O sindicalista, além de acusar o Comando do Porto da PSP de “não disponibilizar” um espaço condigno para a realização daquele plenário, deixou outra acusação e um alerta: “Parece-me que há aqui, da parte da cadeia de comando, pouco espaço e pouca disponibilidade para perceber aquilo que estamos a dizer e para alterar este paradigma que é errado”, disse.

“Não podemos ter polícias na investigação criminal a trabalhar sem serem pagos, isso parece-me evidente”, alertou.

Questionado sobre que resoluções foram tomadas na reunião, Paulo Santos apontou que os agentes em causa vão avançar com “requerimentos pessoais” nos quais “cada trabalhador agora vai colocar o ónus na administração, na sua chefia, sobre a legalidade de ter que continuar a fazer este trabalho extra”.

“O objetivo é perguntar qual é a base legal que temos para obrigar um polícia a ser acionado a trabalhar para o erário público sem que haja compensação e dessa forma poder-se recusar, entre aspas, e vamos analisar isto juridicamente, naturalmente, porque não é possível um trabalhador desenvolver trabalho sem que seja remunerado”, explicou.

A ASPP/PSP revelou ainda que irá fazer um pedido de auditoria à Inspeção-Geral da Administração Interna: “Uma auditoria àquilo que é o funcionamento da Divisão de Investigação Criminal no Porto, porque não se consegue perceber como é que este regime continua a vigorar, numa instituição que é fiscalizada pela Inspeção-Geral da Administração Interna”, referiu.
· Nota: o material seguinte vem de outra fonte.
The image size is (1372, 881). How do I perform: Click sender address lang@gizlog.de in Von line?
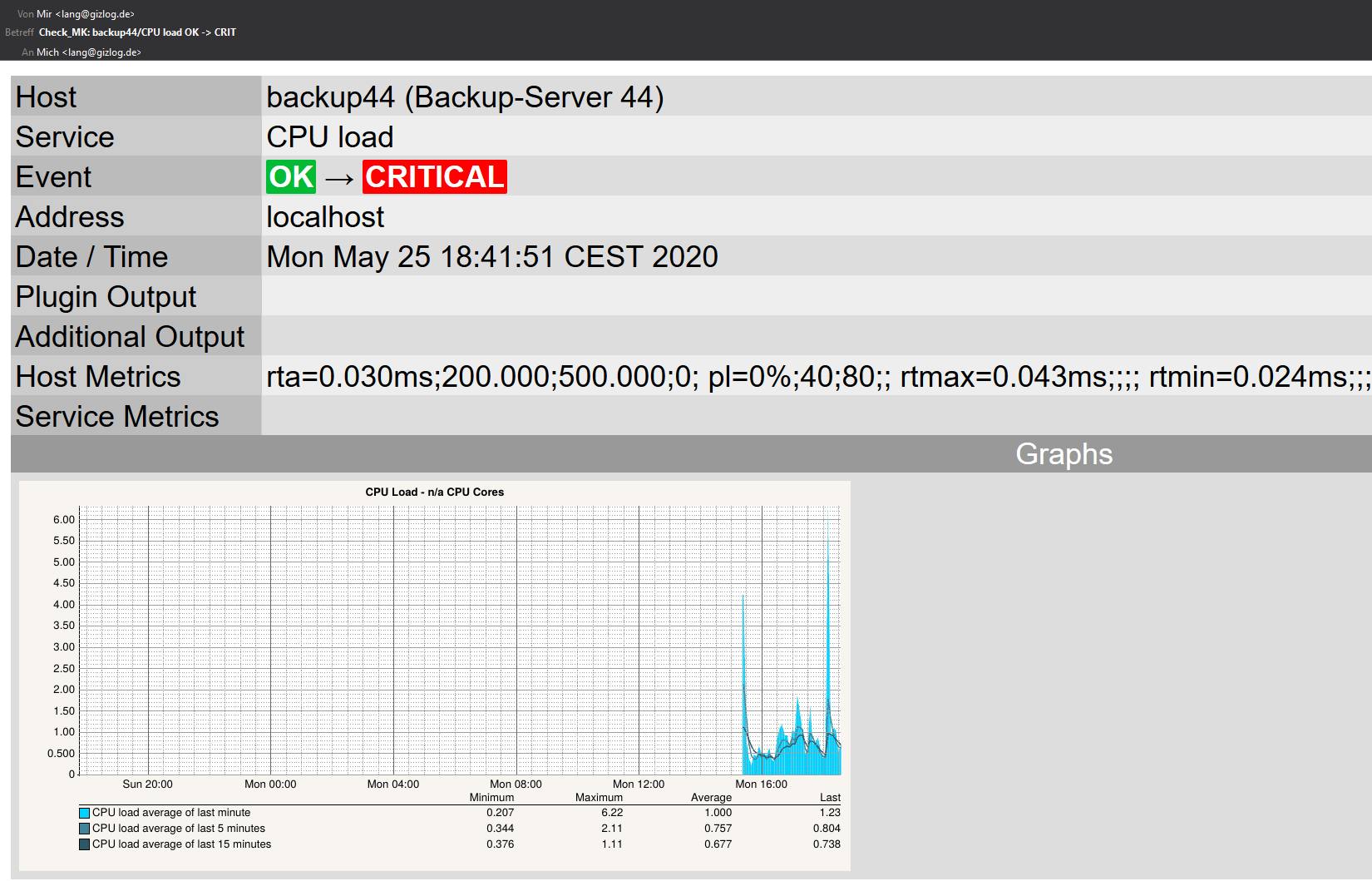click(98, 14)
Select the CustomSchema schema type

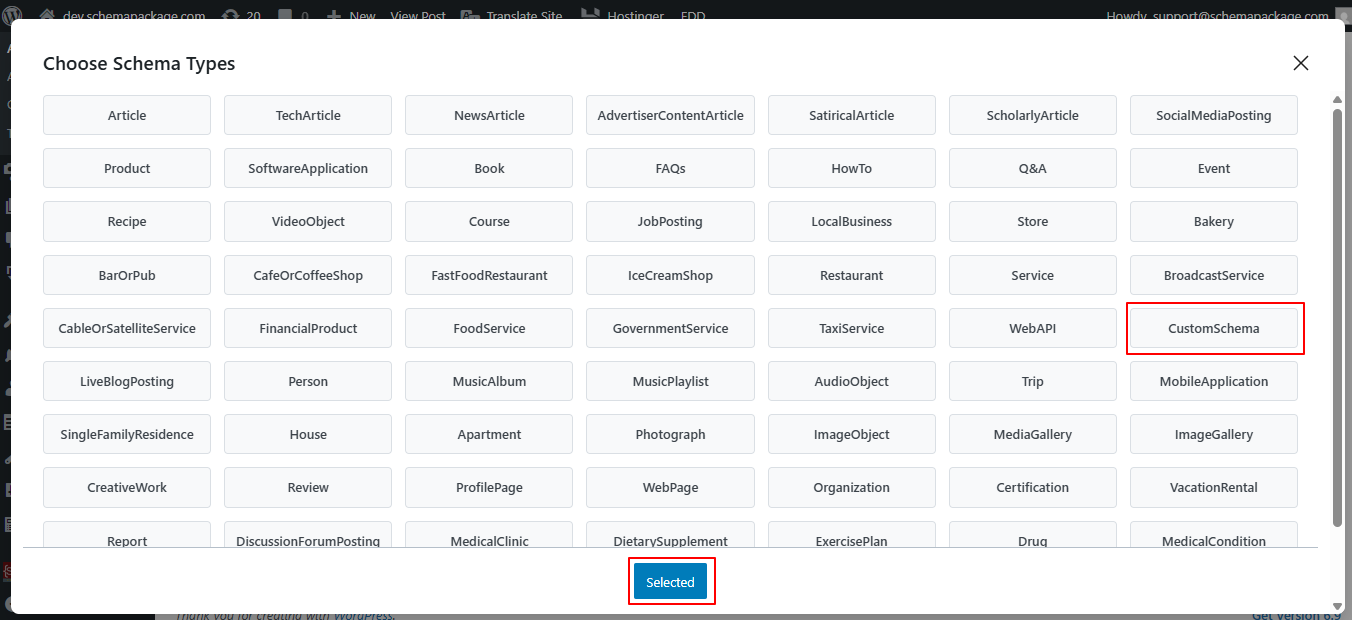coord(1213,328)
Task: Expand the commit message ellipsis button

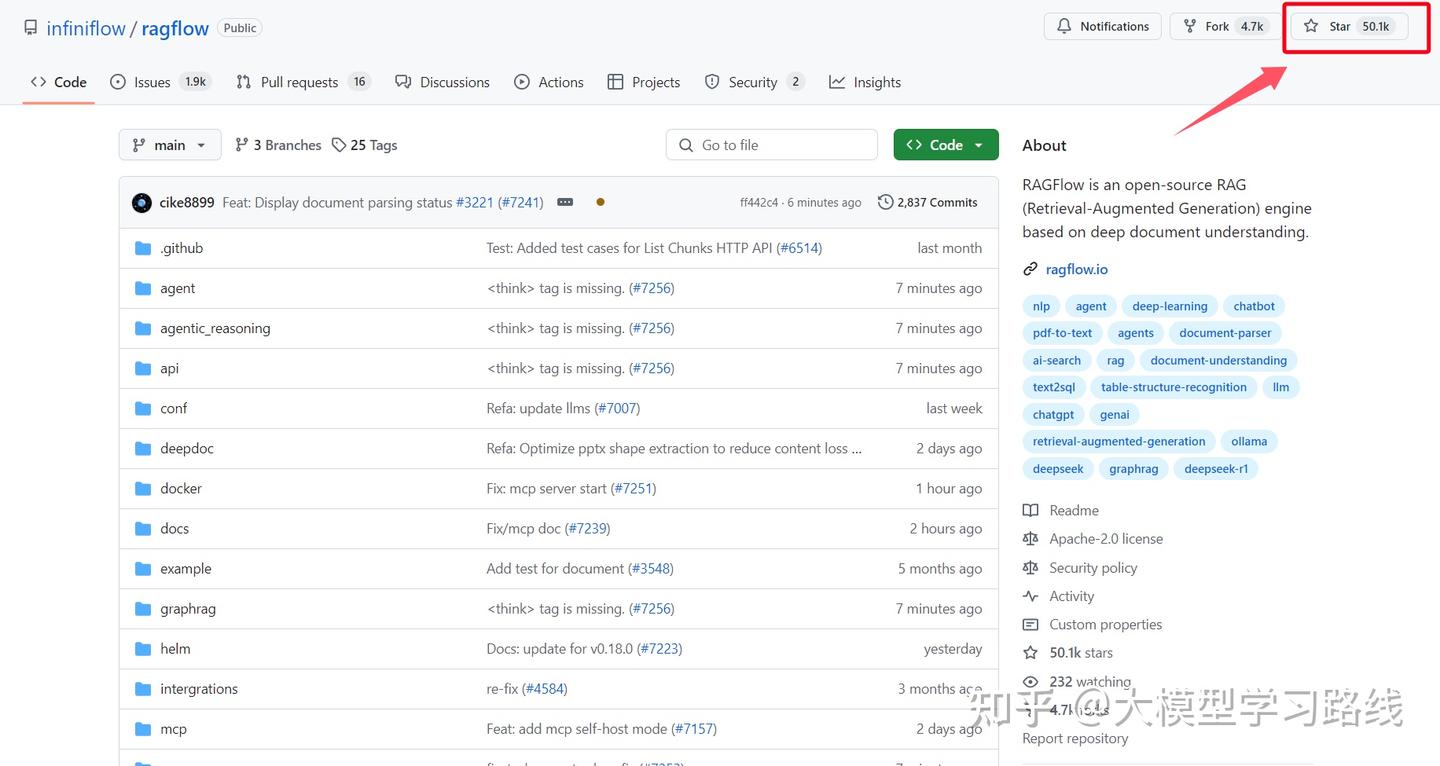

Além daquelas duas medidas, foi decidido, “do ponto de vista sindical, organizar para dia 24 de fevereiro, às 15h00, um plenário na própria Divisão de Investigação Criminal do Porto e uma manifestação junto às instalações de investigação criminal”.

Sobre se tem alguma reunião marcada com o Comando, Paulo Santos explicou esperar que “a cadeia de comando responda” ao plenário desta quinta-feira.

“A última reunião que tivemos (…) foi para agudizar o problema, ou seja, não houve aqui uma disponibilidade, nem tão pouco para perceber as nossas reivindicações”, disse.

A Lusa tentou ouvir o Comando Distrital da PSP do Porto mas tal não foi possível até ao momento.